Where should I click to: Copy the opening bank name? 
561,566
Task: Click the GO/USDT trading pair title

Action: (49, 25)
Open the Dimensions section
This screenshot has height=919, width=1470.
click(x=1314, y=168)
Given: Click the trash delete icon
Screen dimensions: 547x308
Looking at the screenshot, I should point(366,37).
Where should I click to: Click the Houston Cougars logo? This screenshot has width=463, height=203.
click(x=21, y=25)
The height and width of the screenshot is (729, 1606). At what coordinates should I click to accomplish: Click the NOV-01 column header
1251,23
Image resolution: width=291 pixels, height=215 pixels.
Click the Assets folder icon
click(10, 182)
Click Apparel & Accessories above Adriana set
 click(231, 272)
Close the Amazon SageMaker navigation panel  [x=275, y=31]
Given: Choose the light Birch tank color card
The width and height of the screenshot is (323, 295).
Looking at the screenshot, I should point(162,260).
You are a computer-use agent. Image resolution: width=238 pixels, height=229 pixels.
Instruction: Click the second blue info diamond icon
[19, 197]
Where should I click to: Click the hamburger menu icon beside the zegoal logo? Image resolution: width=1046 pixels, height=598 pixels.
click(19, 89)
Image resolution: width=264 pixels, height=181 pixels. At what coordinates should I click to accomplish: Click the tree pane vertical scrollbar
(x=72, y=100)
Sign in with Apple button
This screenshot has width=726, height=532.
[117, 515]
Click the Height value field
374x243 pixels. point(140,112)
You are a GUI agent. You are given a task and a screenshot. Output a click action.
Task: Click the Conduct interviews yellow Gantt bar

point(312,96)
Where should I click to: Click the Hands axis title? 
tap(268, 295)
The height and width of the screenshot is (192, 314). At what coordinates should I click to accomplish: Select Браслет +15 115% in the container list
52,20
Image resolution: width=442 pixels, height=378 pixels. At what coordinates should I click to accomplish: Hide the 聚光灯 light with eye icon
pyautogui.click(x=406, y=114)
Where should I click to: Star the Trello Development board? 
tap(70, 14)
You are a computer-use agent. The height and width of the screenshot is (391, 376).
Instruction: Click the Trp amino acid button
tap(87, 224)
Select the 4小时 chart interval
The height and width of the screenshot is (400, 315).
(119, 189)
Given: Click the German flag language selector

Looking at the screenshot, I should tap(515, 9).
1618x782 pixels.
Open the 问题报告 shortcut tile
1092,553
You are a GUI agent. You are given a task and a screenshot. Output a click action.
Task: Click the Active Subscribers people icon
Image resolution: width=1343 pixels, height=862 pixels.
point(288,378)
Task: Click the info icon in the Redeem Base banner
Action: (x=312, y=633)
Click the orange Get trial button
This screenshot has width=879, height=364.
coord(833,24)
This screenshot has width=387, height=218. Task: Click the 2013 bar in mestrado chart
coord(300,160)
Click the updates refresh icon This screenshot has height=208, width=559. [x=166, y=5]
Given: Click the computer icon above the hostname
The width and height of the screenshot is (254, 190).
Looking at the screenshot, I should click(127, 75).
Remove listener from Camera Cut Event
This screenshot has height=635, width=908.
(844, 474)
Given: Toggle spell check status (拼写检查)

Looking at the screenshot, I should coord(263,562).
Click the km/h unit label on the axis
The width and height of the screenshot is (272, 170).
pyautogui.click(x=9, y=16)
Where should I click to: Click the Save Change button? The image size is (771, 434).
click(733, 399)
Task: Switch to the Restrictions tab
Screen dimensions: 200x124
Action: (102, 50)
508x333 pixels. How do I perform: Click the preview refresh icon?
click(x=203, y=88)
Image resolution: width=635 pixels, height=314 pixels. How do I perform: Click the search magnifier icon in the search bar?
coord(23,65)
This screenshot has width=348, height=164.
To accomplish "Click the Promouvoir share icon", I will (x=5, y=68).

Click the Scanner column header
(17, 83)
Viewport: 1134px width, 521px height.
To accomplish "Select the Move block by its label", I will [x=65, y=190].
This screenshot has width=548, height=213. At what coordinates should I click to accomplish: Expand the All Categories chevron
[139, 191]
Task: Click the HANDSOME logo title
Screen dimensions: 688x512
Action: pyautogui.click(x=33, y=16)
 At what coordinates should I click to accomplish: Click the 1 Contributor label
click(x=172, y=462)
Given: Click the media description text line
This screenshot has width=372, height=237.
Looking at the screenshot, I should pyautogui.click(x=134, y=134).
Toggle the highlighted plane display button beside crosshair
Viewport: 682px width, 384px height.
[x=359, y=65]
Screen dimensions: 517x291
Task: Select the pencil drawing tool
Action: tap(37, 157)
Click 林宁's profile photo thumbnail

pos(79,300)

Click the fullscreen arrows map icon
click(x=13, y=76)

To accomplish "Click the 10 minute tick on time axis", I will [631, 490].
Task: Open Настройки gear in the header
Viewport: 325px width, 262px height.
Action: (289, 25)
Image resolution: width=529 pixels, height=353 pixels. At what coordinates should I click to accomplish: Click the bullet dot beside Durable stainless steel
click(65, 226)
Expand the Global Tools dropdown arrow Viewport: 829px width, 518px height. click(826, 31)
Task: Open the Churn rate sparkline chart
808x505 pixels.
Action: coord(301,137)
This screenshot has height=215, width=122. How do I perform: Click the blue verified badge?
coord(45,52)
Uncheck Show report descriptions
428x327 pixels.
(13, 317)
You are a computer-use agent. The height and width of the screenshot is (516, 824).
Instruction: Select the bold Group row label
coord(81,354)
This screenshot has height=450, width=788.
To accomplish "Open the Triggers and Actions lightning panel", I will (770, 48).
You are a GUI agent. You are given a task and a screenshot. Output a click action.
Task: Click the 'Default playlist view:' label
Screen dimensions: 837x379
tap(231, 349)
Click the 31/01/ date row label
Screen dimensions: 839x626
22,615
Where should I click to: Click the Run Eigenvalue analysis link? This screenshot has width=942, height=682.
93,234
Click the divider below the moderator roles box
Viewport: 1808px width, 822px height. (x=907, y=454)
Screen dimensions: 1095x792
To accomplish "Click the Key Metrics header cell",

# # # #

# Required work
Please return, word for word, the part of the records above that opens with the line containing "At what coordinates should I click to accomplish: Click the 1" and closes with the line containing "should pyautogui.click(x=134, y=134).", including both of those lines.

# Task output
 At what coordinates should I click to accomplish: Click the 1 Contributor label
click(x=172, y=462)
Given: Click the media description text line
This screenshot has width=372, height=237.
Looking at the screenshot, I should pyautogui.click(x=134, y=134).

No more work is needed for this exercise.